* **EXERCISE AIM**:
Write out the stretch from the beginning of the items through the line containing "Action: [x=78, y=329]" as a JSON list of strings, one string per line, omitting any blank lines.

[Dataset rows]
** START **
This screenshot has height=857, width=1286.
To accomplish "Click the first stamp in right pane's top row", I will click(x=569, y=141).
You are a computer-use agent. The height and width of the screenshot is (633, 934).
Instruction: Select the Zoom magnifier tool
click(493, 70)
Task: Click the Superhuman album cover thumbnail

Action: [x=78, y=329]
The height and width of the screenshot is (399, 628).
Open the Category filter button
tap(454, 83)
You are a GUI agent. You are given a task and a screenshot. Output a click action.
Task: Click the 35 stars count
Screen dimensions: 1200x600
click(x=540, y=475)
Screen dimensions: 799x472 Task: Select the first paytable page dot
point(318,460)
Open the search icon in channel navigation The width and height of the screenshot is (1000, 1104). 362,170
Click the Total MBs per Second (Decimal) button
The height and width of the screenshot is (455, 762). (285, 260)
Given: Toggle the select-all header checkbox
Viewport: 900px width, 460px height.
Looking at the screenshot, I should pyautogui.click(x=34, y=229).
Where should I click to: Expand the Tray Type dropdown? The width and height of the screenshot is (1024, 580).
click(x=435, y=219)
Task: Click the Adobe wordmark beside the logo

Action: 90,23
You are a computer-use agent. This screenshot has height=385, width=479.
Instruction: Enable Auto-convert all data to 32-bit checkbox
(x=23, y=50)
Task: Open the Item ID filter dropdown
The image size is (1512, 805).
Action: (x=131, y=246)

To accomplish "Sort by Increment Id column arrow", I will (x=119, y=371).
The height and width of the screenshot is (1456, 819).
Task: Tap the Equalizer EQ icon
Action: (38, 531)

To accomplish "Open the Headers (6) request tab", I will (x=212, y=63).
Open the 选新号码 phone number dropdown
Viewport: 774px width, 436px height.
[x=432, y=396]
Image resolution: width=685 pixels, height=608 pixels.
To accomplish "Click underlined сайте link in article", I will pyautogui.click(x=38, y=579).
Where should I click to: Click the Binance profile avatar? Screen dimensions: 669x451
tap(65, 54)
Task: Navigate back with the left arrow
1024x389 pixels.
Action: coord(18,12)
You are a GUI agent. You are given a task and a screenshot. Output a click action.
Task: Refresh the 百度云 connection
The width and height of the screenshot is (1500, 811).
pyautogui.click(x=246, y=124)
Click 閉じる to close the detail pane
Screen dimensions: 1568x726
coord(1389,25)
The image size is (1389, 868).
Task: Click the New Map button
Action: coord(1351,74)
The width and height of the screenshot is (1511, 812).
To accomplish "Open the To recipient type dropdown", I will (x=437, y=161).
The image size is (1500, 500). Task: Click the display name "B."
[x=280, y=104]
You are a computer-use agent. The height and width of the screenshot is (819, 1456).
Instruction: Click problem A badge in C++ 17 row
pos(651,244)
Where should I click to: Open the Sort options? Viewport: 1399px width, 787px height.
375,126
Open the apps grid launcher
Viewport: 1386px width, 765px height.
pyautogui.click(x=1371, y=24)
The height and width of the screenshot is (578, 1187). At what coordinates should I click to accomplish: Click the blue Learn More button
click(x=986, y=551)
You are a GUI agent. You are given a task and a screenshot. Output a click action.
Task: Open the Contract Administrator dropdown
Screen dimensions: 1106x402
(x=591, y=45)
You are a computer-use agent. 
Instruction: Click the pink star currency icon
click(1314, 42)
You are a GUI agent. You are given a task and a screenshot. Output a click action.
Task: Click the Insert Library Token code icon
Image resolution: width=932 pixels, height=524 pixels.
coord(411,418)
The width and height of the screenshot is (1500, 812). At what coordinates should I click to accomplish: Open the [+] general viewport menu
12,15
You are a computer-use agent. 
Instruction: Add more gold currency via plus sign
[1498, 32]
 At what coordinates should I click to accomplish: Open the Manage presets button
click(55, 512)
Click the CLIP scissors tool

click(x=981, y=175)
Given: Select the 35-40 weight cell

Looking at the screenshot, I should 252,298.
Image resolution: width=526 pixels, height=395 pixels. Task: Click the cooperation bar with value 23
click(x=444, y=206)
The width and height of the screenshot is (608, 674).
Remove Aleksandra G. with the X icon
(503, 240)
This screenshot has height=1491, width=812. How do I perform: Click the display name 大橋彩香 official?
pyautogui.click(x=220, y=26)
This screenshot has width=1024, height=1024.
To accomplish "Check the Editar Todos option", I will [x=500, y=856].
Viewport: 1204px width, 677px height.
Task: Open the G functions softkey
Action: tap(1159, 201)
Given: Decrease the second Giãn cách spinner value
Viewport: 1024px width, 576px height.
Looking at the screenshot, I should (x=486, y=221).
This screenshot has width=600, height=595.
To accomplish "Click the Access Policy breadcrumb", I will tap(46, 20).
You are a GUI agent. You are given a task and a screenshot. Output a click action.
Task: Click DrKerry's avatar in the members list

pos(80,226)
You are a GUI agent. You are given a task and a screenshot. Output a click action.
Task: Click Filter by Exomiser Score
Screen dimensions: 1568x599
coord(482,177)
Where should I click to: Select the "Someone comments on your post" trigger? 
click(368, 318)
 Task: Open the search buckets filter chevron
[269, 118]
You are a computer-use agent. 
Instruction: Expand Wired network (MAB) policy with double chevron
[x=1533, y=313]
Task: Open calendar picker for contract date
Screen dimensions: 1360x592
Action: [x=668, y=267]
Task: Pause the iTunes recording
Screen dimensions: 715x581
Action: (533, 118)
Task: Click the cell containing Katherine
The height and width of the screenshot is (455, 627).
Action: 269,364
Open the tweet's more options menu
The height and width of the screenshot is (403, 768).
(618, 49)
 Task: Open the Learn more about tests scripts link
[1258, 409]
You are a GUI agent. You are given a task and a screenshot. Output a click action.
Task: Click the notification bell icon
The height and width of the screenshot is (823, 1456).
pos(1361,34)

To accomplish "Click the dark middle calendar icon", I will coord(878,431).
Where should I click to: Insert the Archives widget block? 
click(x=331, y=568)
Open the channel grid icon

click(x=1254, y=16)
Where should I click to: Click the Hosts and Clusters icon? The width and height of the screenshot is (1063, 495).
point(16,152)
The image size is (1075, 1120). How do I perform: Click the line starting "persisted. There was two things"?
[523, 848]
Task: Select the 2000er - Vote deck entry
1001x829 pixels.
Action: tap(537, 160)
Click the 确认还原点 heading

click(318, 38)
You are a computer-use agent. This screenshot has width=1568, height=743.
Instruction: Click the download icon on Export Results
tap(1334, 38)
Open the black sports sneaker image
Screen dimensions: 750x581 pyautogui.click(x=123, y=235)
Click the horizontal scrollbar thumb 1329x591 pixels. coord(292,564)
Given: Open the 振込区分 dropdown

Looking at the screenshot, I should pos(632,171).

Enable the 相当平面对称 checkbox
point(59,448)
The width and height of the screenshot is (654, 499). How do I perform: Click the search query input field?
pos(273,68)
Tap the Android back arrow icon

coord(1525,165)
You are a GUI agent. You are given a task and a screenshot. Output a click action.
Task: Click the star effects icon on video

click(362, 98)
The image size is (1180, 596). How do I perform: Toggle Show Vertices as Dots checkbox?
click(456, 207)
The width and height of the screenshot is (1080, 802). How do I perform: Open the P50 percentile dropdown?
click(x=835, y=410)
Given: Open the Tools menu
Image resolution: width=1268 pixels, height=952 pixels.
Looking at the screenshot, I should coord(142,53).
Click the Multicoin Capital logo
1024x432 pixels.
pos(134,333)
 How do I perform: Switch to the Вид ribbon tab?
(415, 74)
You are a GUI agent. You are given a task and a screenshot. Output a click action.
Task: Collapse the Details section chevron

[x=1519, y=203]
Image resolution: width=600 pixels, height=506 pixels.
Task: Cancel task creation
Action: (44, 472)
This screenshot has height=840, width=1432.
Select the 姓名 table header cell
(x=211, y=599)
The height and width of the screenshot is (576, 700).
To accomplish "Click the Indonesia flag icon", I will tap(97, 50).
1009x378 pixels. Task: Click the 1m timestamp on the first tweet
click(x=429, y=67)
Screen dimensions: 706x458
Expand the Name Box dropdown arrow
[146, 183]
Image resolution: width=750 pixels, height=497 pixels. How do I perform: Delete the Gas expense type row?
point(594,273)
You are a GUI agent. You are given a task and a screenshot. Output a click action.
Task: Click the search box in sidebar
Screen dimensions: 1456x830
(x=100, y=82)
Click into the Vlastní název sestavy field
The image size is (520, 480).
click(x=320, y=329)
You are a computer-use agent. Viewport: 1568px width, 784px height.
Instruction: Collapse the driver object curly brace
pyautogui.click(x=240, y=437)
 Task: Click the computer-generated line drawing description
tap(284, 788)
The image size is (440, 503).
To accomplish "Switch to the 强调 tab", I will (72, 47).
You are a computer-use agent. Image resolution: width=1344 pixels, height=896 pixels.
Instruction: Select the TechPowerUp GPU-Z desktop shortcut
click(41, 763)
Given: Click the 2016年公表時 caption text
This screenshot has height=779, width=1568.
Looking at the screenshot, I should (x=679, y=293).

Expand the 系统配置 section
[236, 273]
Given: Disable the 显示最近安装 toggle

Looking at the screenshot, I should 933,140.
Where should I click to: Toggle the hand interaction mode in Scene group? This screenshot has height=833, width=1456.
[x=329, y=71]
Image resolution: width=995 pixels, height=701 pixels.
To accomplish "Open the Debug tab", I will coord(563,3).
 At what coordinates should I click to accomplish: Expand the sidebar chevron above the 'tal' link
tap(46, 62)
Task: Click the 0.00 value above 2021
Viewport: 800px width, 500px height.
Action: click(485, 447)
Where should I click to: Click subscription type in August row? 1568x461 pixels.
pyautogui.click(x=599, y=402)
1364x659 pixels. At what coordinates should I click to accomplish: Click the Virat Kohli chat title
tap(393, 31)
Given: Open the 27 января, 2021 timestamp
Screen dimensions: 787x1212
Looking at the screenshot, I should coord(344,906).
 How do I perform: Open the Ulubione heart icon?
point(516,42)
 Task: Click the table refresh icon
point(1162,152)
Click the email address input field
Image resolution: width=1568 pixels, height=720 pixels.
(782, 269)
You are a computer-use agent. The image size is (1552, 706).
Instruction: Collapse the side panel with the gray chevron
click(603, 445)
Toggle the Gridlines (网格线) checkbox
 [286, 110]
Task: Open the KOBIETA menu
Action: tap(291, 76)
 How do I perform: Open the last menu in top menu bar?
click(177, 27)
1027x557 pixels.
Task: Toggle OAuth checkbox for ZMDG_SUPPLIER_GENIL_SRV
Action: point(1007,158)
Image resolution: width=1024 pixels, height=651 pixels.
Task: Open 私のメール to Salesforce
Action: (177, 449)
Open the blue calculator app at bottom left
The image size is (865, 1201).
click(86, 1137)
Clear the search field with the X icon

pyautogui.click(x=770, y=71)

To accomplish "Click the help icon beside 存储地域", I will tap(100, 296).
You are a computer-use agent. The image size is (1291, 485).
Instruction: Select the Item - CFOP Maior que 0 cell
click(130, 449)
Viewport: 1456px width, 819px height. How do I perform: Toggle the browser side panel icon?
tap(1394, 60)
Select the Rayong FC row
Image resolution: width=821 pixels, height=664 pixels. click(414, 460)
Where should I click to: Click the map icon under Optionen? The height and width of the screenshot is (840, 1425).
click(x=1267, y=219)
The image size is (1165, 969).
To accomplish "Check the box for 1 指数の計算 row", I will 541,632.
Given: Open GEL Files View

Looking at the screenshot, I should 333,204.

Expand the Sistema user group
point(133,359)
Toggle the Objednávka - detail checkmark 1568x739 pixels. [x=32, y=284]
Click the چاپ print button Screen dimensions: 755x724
** END **
* **FULL OUTPUT**:
[
  "This screenshot has height=857, width=1286.",
  "To accomplish \"Click the first stamp in right pane's top row\", I will click(x=569, y=141).",
  "You are a computer-use agent. The height and width of the screenshot is (633, 934).",
  "Instruction: Select the Zoom magnifier tool",
  "click(493, 70)",
  "Task: Click the Superhuman album cover thumbnail",
  "Action: [x=78, y=329]"
]